FinanceAIAPIs

The Real Reason Financial APIs Are Losing Their Moat

By Armando J. Perez-Carreno · Featuring Tommy Carter

I talked with Tommy Carter from Benzinga about why the financial API business that printed money in the 2010s is getting commoditized by AI agents, why hedge funds ask about your archive before anything else, and how prediction markets are quietly turning into their own asset class.

If your business is selling access to a financial API, the moat you thought you had is evaporating. Tommy Carter is on the product side at Benzinga, selling data feeds to the top five US banks and hundreds of smaller clients, and he said it plainly. Most data sets have been commoditized, most APIs can now be substituted, and the value is shifting to who owns the data that is actually hard to get.

In this episode, I talked with Tommy Carter from Benzinga, the financial media company in Detroit that writes stock market news for retail investors and licenses the same feeds to brokerages, hedge funds, and quant shops. Tommy studied mechanical engineering, got pulled into a project manager role, and ended up running API product development. Engineering school taught him the problem-solving toolbox, not the content, which is how most of us actually get used in the working world.

Here is the shift he is watching in real time. Ten years ago, the reason a brokerage or a fintech licensed a Benzinga API was straightforward. Building an internal team to gather stock market news, SEC filings, press releases, and analyst commentary would have been insane. Licensing was the only sane path. That is why APIs were a moat. Data providers sat on top of decades of editorial infrastructure, and every consumer app had to pay to play.

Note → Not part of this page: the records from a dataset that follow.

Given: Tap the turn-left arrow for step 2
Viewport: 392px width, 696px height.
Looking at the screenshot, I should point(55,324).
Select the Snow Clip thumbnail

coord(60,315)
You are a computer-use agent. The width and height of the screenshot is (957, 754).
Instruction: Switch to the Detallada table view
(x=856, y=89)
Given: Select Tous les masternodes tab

Now, a hobbyist at two in the morning can sign up for a Benzinga key with no credit card, wire it into Claude, and build themselves a generative dashboard that is more personalized than Bloomberg Terminal. Benzinga deliberately made it that easy, because the old model, fill out a form, wait for someone in London to call you back three days later, get the key on Wednesday, is dead. If you make someone talk to a salesperson to try a key, you are losing to whoever does not. And once the MCP server ecosystem landed, plugging an API into an LLM stopped being a dev project. It is a one-click operation.

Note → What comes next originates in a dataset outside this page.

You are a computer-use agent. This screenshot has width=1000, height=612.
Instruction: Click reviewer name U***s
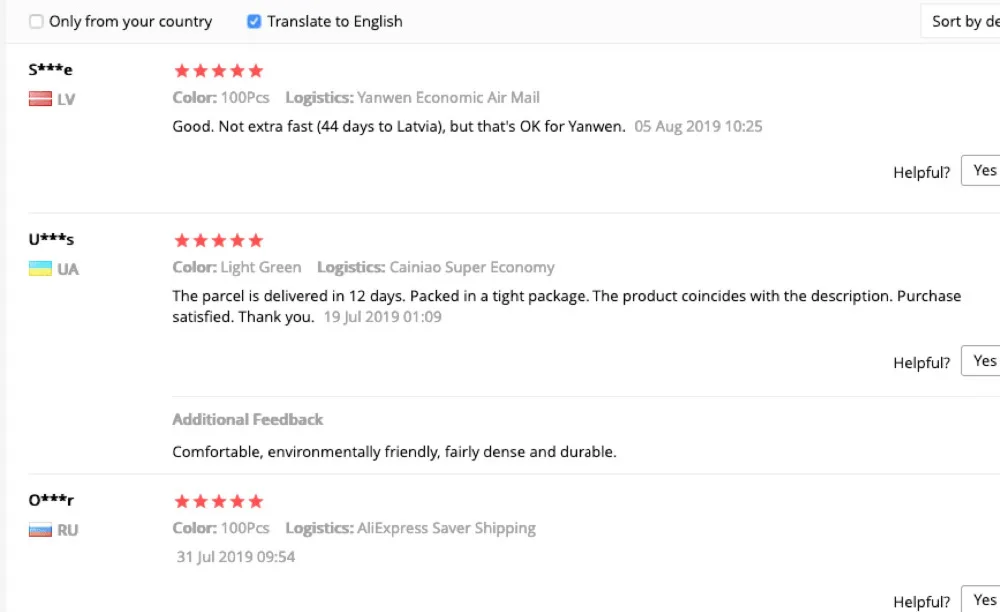[x=52, y=240]
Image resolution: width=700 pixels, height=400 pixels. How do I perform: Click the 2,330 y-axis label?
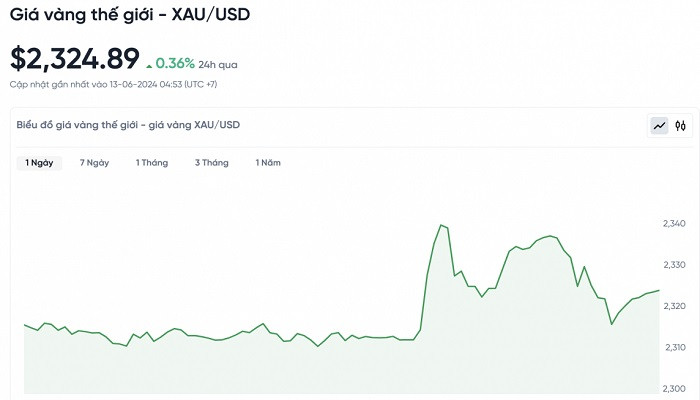pos(674,264)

But the deeper point is what happens after the agent has the key. AI agents can increasingly compile their own data sets. They can scrape, synthesize, cross-reference, and normalize. A lot of the APIs that used to be differentiated are now substitutable. So the value shifts. Tommy put it clean: companies should stop focusing on building a simple API product or a simple dashboard product, and focus on delivering data that is hard to get. The moat is the source, not the pipe.

The example he gave that I keep thinking about is the 84-terabyte historical news archive Benzinga sells. Why would anyone want 84 terabytes of stock market news. Because if you want to train a model to trade a strategy, say buy when positive earnings surprise, sell when specific negative catalysts hit, you need timestamped news paired with historical price data so you can back-test the strategy. Every hedge fund and quant shop that calls Benzinga opens the conversation by asking about the archive and whether the data is point-in-time, meaning does the news entry reflect what was known on that date, not what was rewritten later. That archive is the moat. You cannot spin up a 20-year corpus of timestamped financial journalism with an agent overnight.

The other frontier Tommy brought up, and I had no idea how big this was getting, is prediction markets. Platforms like Kalshi and Polymarket are letting users bet on real-world outcomes that were never tradable before. How many rides will Uber deliver last quarter. Will the US and Iran sign a peace deal by April 30th. How many tweets will Elon Musk send between April 7th and April 14th. I pulled up Polymarket while we were talking and one of the tweet-count markets had $14 million of weekly volume. This is not a novelty anymore. It is a parallel market for KPIs, political events, sports, crypto, geopolitics, and corporate metrics, and it is drawing real liquidity. The companies being bet on are not involved at all. It is just a free market around observable outcomes.

A lot of traders are already running prediction market arbitrage, pairing a Polymarket position against a related traditional-market position to lock in small guaranteed profits. You can see where the AI agents are going with this. Give an agent access to both a prediction market and the underlying news feed, let it run strategies overnight, and you have a whole new category of small quant operations that did not exist two years ago. Some of it will blow up spectacularly. Some of it will quietly print. All of it is going to reshape how data providers think about what they sell.

At the end of the day, if you are building a data business, the old playbook of "charge enterprise prices for access to a clean feed" is running out of runway. The new playbook is own the corpus that nobody else can easily compile, make it trivially accessible so the hobbyist at 2 a.m. can actually try it, and accept that the long tail of AI-assisted builders is the new enterprise customer. Friction is a tax on adoption. Uniqueness is the only moat that lasts.